第39話

「昨日の雨で湖が溢れたりしていないよね?」

「そこまで長い雨じゃなかったから溢れちゃいないでしょ? でも芝生とかは濡れているかもな。レジャーシートは無理かな?」


 ベンチもあったようだったから、もし昼時まで地面が濡れているようだったら芝生は諦めてもいいよな。ピクニックだと芝の上にレジャーシートを敷いてってのがイメージだけど。



 二人でお弁当を作り、作りながらのつまみ食いが遅い朝食の代わり。見た目は可愛げがないけど密封容器におかずをわんさかと詰め込む。手作りもいいけど早く出かけたいので冷凍モノも使いすぎない程度には活用した。


 あとは美穂特製のおにぎり、な。

 特徴がよく出ていてかたちが三角じゃないけど、これは慣れだからね。見た目よりも、美穂が握ってくれたという方が断然大事。これは断言ですよ!



 弁当とレジャーシートは俺の真っ赤なバックパックに入れた。リュックの容量が無駄に二〇リットルもあるのでスカスカ。念の為の折りたたみ傘とタオルを数枚入れておく。

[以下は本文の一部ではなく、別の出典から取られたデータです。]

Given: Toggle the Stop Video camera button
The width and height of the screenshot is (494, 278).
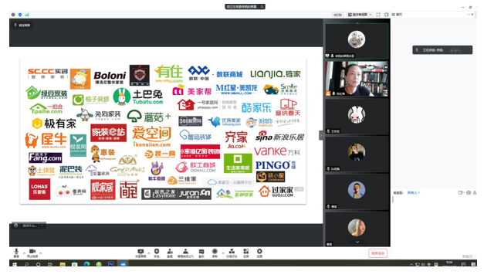Looking at the screenshot, I should coord(32,253).

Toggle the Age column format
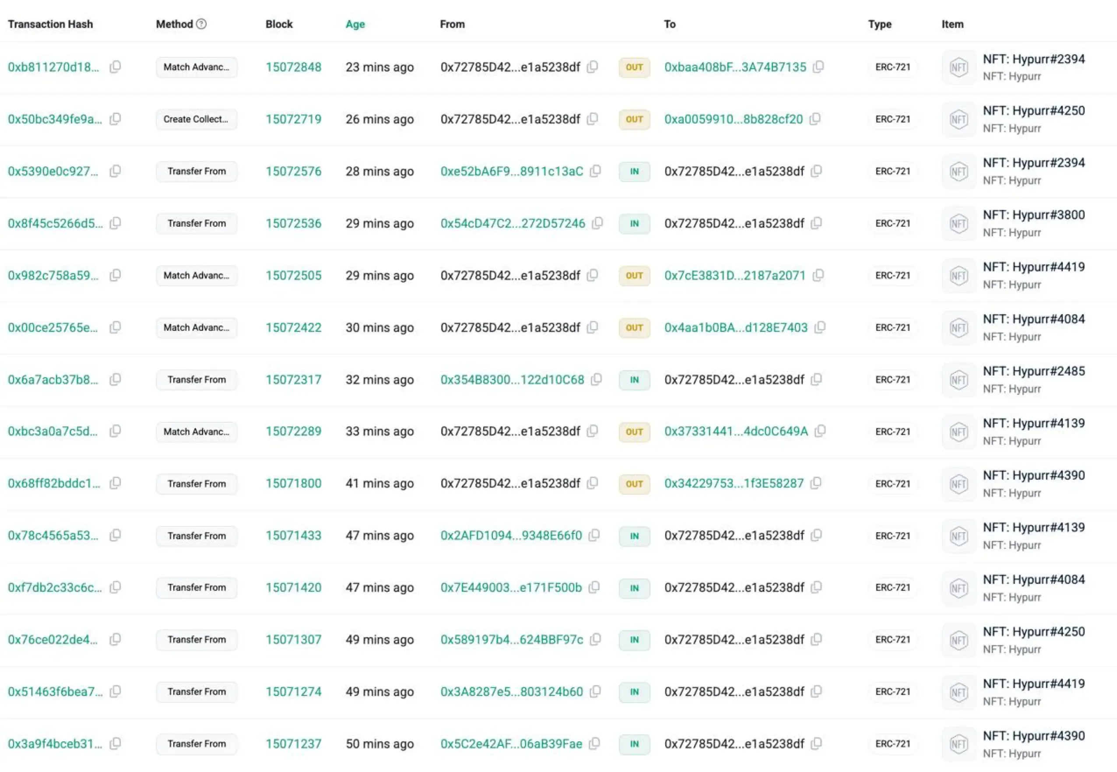[355, 24]
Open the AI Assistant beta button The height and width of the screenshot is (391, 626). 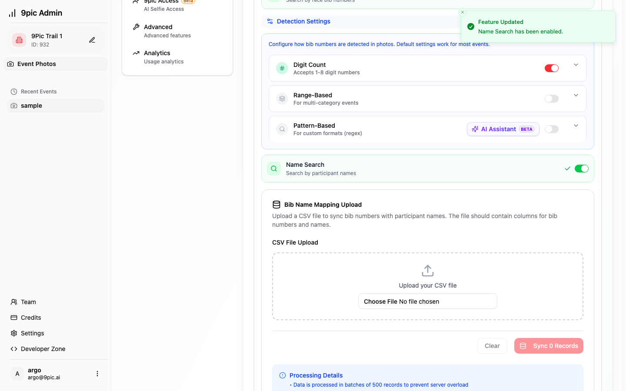(x=503, y=129)
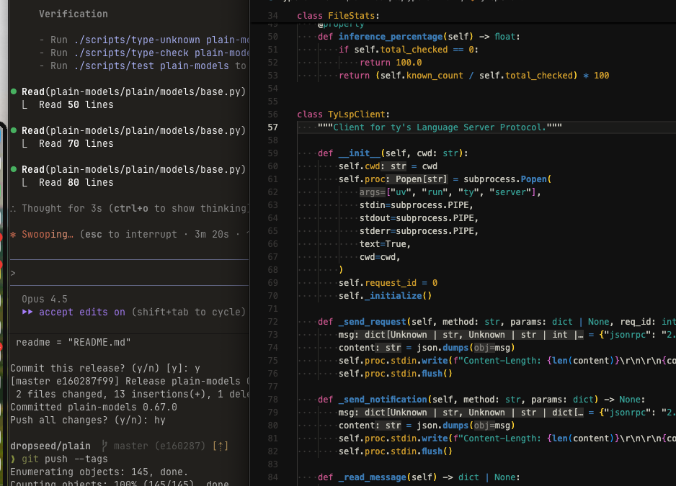The image size is (676, 486).
Task: Click the Verification heading in terminal
Action: click(x=73, y=14)
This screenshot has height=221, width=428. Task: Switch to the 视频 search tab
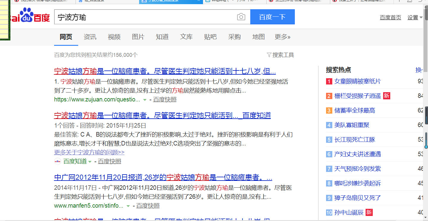pos(114,37)
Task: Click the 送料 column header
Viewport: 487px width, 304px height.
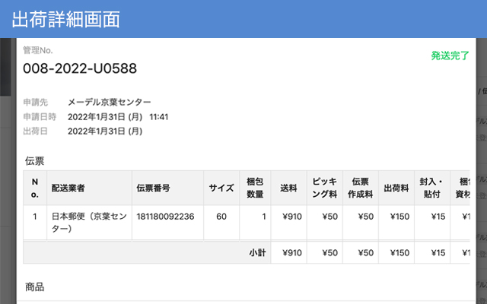Action: (289, 187)
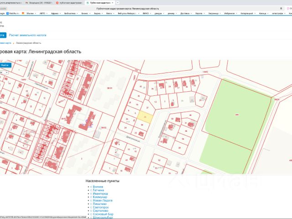Go to the Сосновый Бор link
The height and width of the screenshot is (219, 292).
(102, 214)
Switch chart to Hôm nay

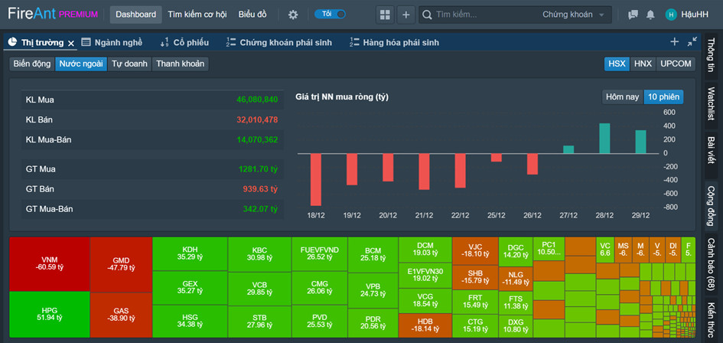pos(622,96)
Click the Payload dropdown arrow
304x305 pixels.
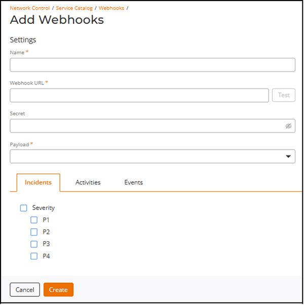point(289,157)
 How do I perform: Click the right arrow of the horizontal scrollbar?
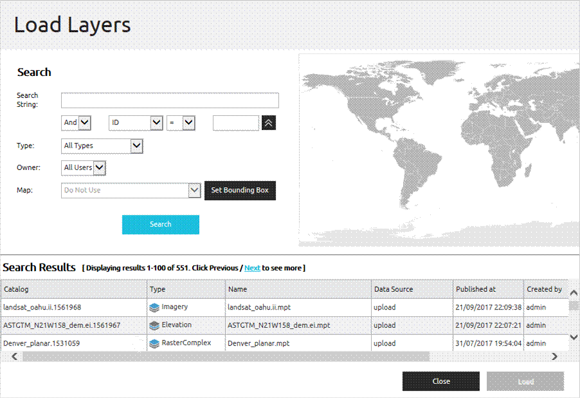click(x=554, y=355)
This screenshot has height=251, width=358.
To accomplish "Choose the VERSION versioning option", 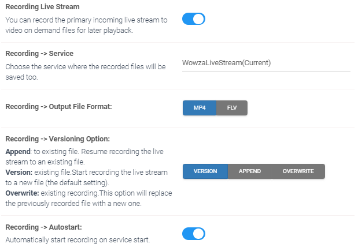I will (205, 171).
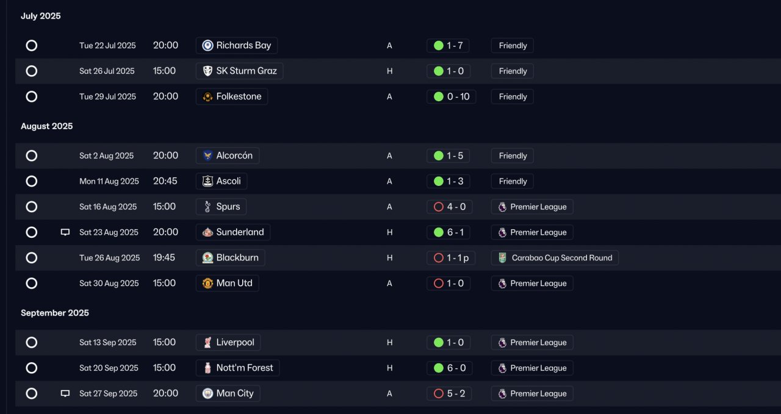View the 5 - 2 Man City result

(449, 394)
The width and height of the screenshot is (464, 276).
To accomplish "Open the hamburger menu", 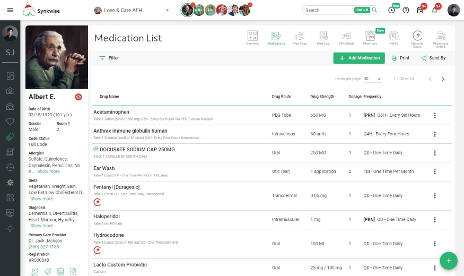I will (10, 10).
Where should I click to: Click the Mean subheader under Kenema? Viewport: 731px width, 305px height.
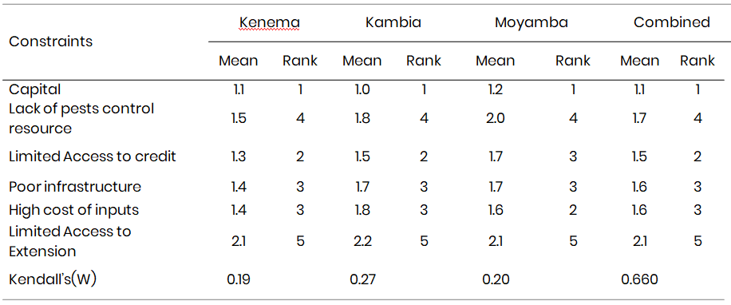tap(239, 61)
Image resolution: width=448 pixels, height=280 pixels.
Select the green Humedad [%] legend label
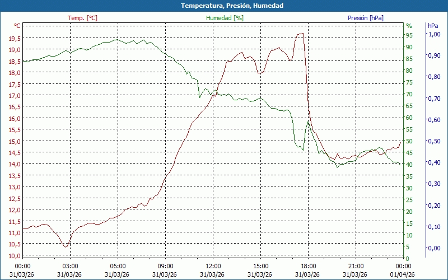click(x=225, y=18)
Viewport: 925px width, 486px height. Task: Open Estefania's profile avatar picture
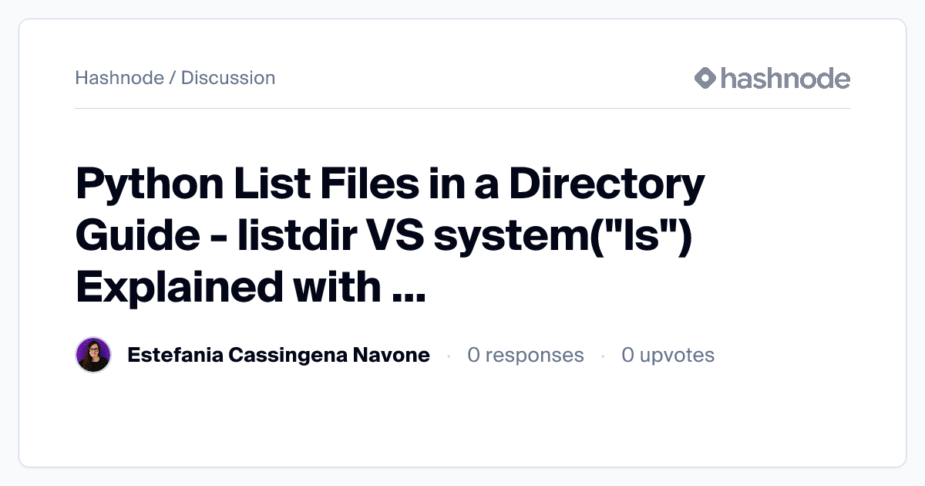coord(93,355)
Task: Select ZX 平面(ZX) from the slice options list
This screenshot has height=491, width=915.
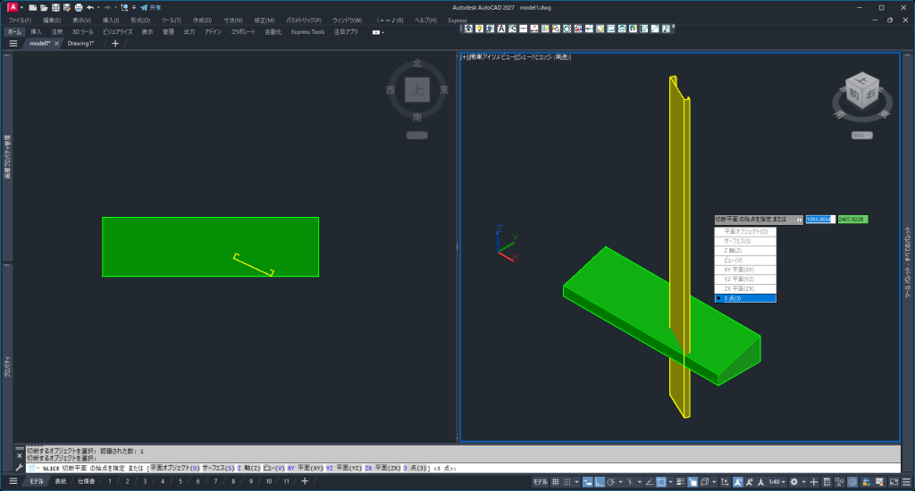Action: (739, 288)
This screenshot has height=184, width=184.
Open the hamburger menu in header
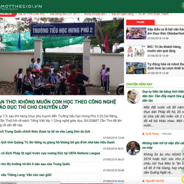pyautogui.click(x=183, y=6)
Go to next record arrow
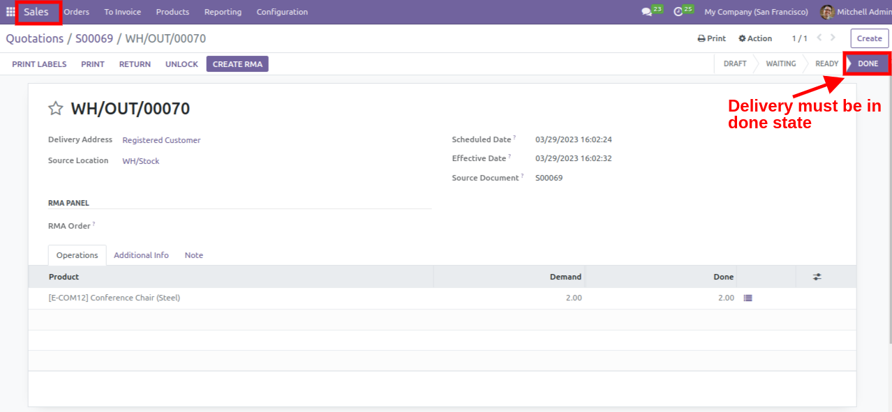 833,38
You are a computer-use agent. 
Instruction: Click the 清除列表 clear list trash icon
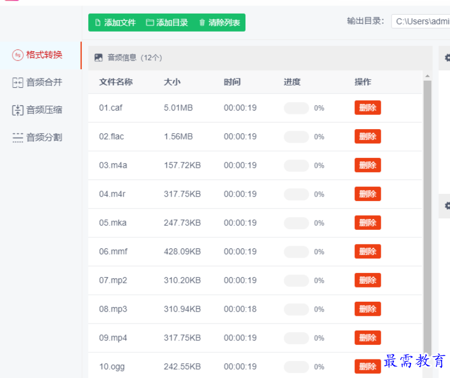point(202,22)
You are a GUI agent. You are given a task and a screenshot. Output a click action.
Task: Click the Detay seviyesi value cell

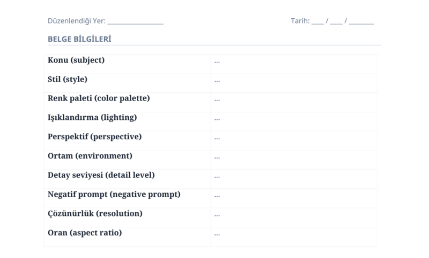pos(294,179)

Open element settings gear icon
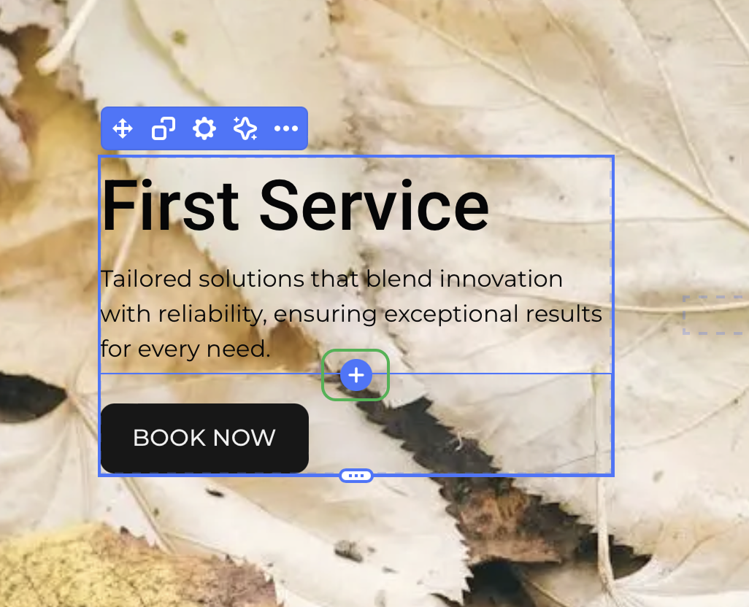(x=204, y=128)
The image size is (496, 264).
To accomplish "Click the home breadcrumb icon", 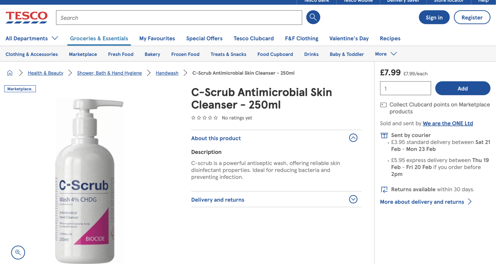I will [x=10, y=73].
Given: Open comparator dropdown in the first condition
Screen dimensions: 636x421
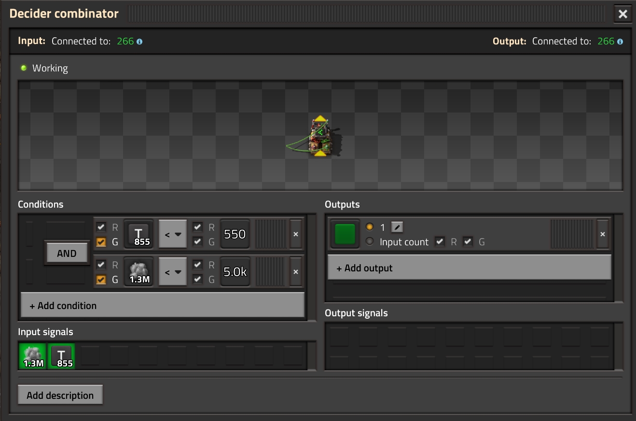Looking at the screenshot, I should pos(173,234).
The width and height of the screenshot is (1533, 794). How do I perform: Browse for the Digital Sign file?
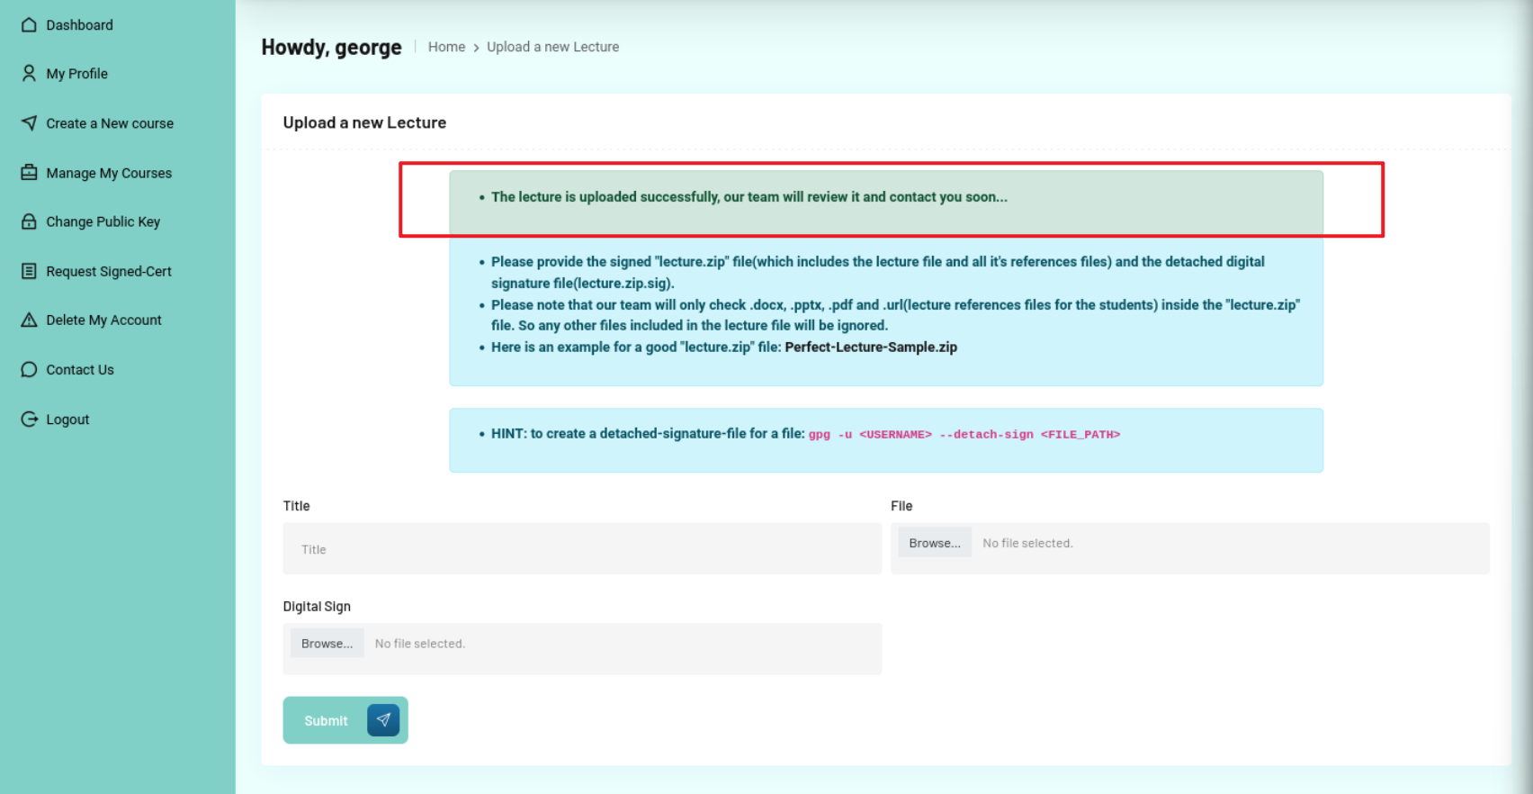point(327,644)
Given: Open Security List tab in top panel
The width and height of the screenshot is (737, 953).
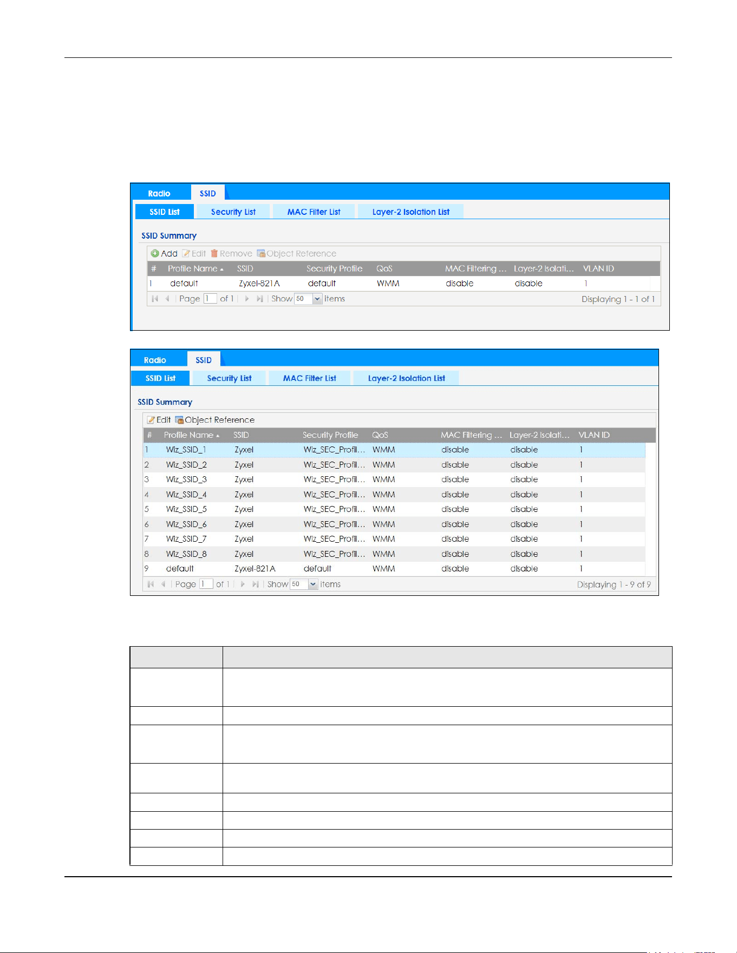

美穂も飲み物ぐらいは持ちたいというので押入れの中に入れっぱなしだった俺の某有名アウトドアブランドのヒップバッグを引っ張り出してきて飲み物を入れて装着してもらった。腰にしっかりとホールドさせると負担が少なくていいんだよね。今流行ってないみたいだから仕舞っちゃったけどさ。これ、両手が空いて便利なのにな!


「これすごく楽だし色々入っていいね! 私も欲しい!」

「そうなの? じゃあ、それあげるよ。俺のお古で構わないなら」


 女の子がヒップバックしているとかわいいな。いや、美穂だから可愛いのかもしれないな。


「えっ? ほんとに! やったっ、ありがとう。大事にするね」

「おう、ちゃんとしたアウトドアブランドのものだからガシガシ使ってやってくれよ」



 家から遊水地までは田んぼ道を通って多分四キロほどと思う。調べたこと無いんでわからないけど感覚的にね。美穂も歩くのが俺ほどじゃないけど早いんで四〇~五〇分ぐらいで着くのかな?



 到着して早々に俺の認識が間違っていたことを知った。案内看板にはやたらとの文字が踊っていたんだ。基本的に遊水地のいつも水が溜まっているところを湖と称しているらしい。知らんかった。

 地元なのに……。


 さて、ピクニックに適しているのは今いる場所のを挟んだ反対側のようだ。


「あっちまで行くか? 疲れていないか、美穂」

「ぜんぜん疲れていないよ。いいね、ここ。景色最高! アッチまで行くとちょうどお昼頃になりそうだからいいかもね!」


 まだ美穂のことはキャンプとか登山には連れて行けていないけど、たぶん連れて行っても大丈夫だろうな。虫が顔に止まっても騒ぐことなく手ではらっているから虫のたくさんいる夏キャンも問題なしだね! この夏はキャンプデートかな?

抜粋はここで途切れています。